Required work>
Output the stretch of records from the line containing "The image size" through the line containing "pyautogui.click(x=563, y=393)" as a JSON list of strings, one string per line, with blank lines left out. Omit the pictures.

Dataset content>
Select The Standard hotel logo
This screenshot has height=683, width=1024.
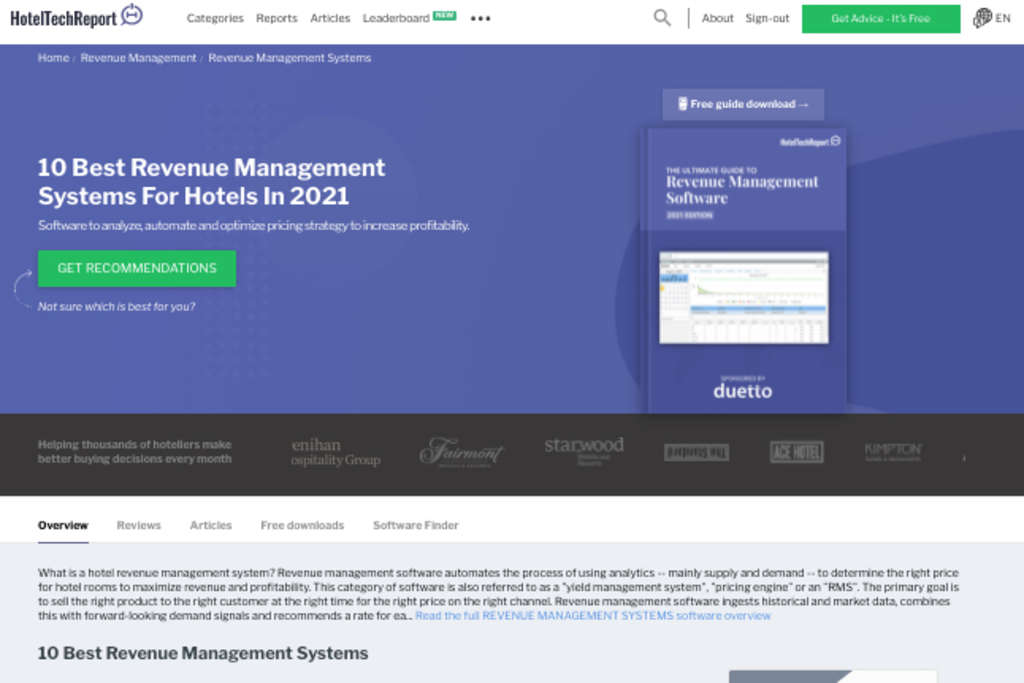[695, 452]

---

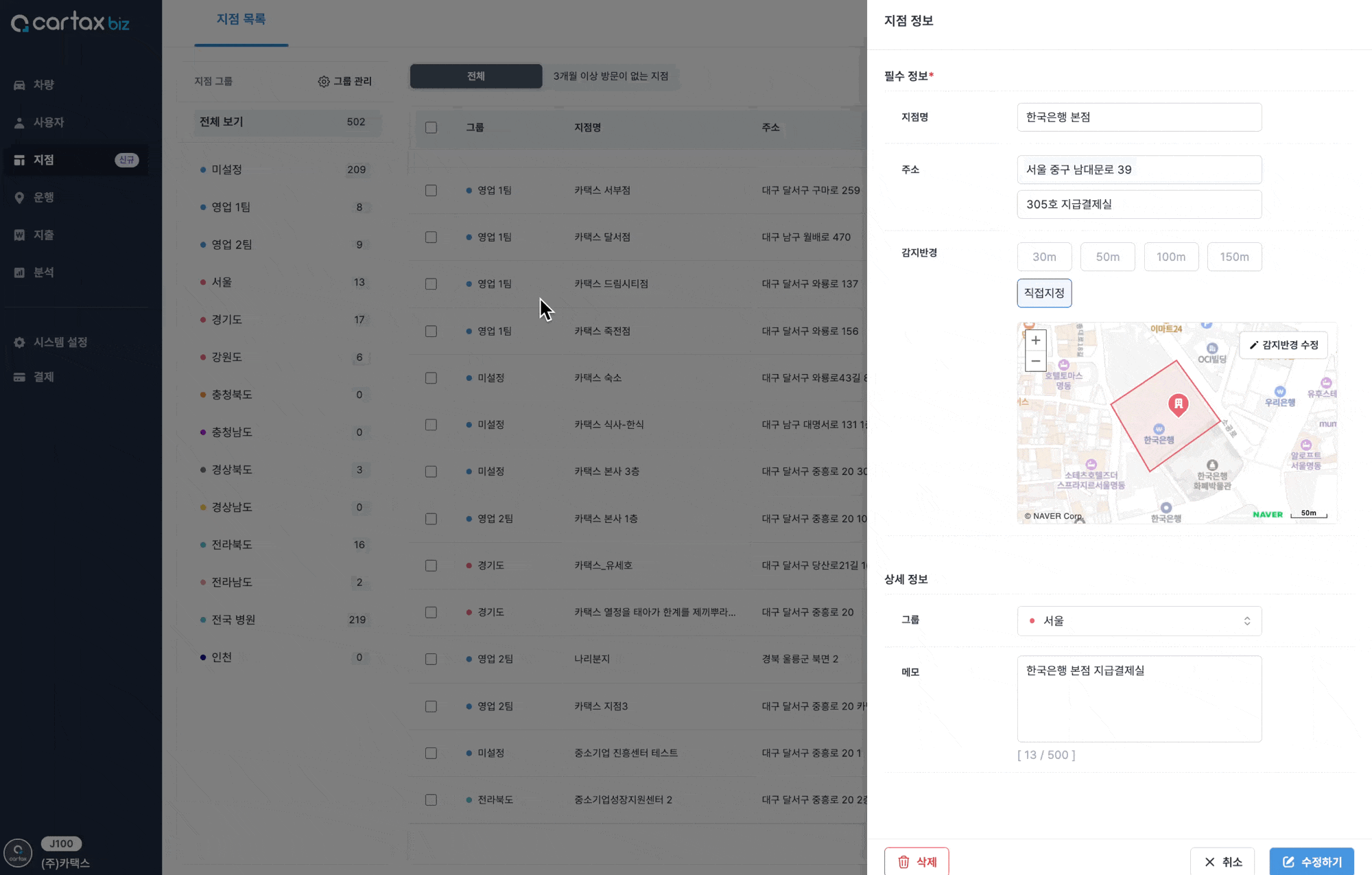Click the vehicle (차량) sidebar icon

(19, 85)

* * *

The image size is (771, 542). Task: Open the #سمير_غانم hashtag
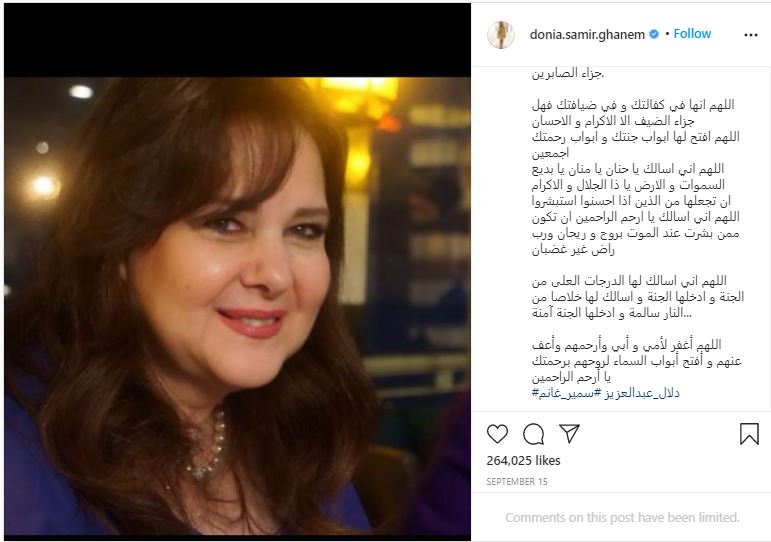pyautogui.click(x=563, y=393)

Task response>
[
  "The image size is (771, 542). Task: Open the #سمير_غانم hashtag",
  "pyautogui.click(x=563, y=393)"
]